------ Study material ------

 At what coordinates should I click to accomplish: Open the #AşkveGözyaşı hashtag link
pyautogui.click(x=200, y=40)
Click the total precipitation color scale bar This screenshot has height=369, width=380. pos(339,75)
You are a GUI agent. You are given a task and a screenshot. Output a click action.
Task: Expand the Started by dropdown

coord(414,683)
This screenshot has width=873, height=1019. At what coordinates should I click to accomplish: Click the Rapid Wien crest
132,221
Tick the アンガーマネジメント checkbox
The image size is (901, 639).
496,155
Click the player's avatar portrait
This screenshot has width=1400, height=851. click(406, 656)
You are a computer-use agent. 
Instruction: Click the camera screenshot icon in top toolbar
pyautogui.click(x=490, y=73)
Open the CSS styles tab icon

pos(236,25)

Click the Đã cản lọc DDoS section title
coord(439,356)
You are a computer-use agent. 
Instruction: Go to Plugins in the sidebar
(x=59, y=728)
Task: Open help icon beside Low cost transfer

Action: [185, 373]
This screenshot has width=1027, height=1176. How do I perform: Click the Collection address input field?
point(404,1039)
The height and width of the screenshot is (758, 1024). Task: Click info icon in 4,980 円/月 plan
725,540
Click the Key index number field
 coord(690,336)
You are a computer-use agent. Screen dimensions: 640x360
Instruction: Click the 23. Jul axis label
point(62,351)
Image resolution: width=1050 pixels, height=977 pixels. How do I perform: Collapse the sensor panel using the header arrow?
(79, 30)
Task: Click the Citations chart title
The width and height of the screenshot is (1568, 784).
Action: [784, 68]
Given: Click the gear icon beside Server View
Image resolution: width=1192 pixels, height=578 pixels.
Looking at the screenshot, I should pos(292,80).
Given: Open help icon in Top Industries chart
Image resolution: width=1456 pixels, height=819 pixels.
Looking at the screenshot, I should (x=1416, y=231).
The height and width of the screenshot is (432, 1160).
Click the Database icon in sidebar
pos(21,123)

------

*Your objective*: The full listing above is to be given again exactly.

*Problem solution*:
 At what coordinates should I click to accomplish: Open the #AşkveGözyaşı hashtag link
pyautogui.click(x=200, y=40)
Click the total precipitation color scale bar This screenshot has height=369, width=380. pos(339,75)
You are a GUI agent. You are given a task and a screenshot. Output a click action.
Task: Expand the Started by dropdown

coord(414,683)
This screenshot has width=873, height=1019. At what coordinates should I click to accomplish: Click the Rapid Wien crest
132,221
Tick the アンガーマネジメント checkbox
The image size is (901, 639).
496,155
Click the player's avatar portrait
This screenshot has width=1400, height=851. click(406, 656)
You are a computer-use agent. 
Instruction: Click the camera screenshot icon in top toolbar
pyautogui.click(x=490, y=73)
Open the CSS styles tab icon

pos(236,25)

Click the Đã cản lọc DDoS section title
coord(439,356)
You are a computer-use agent. 
Instruction: Go to Plugins in the sidebar
(x=59, y=728)
Task: Open help icon beside Low cost transfer

Action: [185, 373]
This screenshot has width=1027, height=1176. How do I perform: Click the Collection address input field?
point(404,1039)
The height and width of the screenshot is (758, 1024). Task: Click info icon in 4,980 円/月 plan
725,540
Click the Key index number field
 coord(690,336)
You are a computer-use agent. Screen dimensions: 640x360
Instruction: Click the 23. Jul axis label
point(62,351)
Image resolution: width=1050 pixels, height=977 pixels. How do I perform: Collapse the sensor panel using the header arrow?
(79, 30)
Task: Click the Citations chart title
The width and height of the screenshot is (1568, 784).
Action: [784, 68]
Given: Click the gear icon beside Server View
Image resolution: width=1192 pixels, height=578 pixels.
Looking at the screenshot, I should pos(292,80).
Given: Open help icon in Top Industries chart
Image resolution: width=1456 pixels, height=819 pixels.
Looking at the screenshot, I should (x=1416, y=231).
The height and width of the screenshot is (432, 1160).
Click the Database icon in sidebar
pos(21,123)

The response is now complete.